I’ve spent my entire life here, short of one stint in Los Angeles, and I don’t know where else I could possibly be comfortable. I live in Houston now but grew up in a few smaller cities (Orange, Beaumont).
I have a love/hate relationship with this state for sure, specifically with the people. I can’t necessarily wrap my head around truly calling any other state home, yet I also cannot understand how anyone manages to survive in some of these tiny, closed minded towns… and God knows I’ve been through all of them.
Houston works just fine for me. Austin is definitely the nicest place we has to offer, but I seem to have too many personal ghosts in that city for me to ever call it home. I despised the people when I lived in Dallas, and Amarillo would have to change its tune on the word “fuck” for me to survive more than a week there. So here I stay…
There was quiet and an untouched feel to the country (that’s you Texas) and I could work as I pleased.”

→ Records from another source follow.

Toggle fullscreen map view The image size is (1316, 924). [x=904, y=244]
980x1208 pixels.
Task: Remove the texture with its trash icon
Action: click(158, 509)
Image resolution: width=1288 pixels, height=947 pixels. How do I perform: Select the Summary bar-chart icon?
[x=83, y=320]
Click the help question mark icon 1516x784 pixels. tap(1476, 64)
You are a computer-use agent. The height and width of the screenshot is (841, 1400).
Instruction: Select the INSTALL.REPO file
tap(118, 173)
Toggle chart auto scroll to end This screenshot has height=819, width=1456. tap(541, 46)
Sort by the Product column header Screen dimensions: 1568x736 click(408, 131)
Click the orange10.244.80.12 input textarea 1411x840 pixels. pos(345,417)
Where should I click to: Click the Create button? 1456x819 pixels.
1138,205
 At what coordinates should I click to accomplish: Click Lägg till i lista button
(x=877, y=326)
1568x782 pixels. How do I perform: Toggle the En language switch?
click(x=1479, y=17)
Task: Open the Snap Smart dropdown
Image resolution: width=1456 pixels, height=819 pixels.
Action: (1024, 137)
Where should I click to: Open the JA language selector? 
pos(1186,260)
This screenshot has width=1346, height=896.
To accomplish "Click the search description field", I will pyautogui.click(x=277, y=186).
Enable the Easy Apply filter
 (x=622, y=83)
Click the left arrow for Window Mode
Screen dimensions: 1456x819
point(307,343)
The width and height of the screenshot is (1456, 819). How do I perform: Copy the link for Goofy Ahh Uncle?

Is that the original quote from O’Keeffe?
Home, wherever it may be, becomes a complicated mess of emotions. I’ve hated and loved Texas at various times in my life (I’m in a love phase right now.) I still get angry because as an artist I can’t find substantial work here and MUST move away, which takes me away from my family, but Texas sent me running to NY, which was a gift, so I remain grateful.
I’ve never spent any constructive time in Texas, but I have taken the I-10 from one end of the state to the other several times. And man, that is one boring-ass loooooooooooooooooooooooooooooooooooooooonnnnnng drive. You can’t even find anything good on the radio for long stretches of it.
Also, I have to say, one thing I really dislike about Texas is right here: http://www.nytimes.com/2010/02/14/magazine/14texbooks-t.html
Enjoyed this immensely. Am slightly upset that my own home state, Delaware, does not inspire quotations by Georgia O’Keefe. Just the briefest of musings from our vice-president.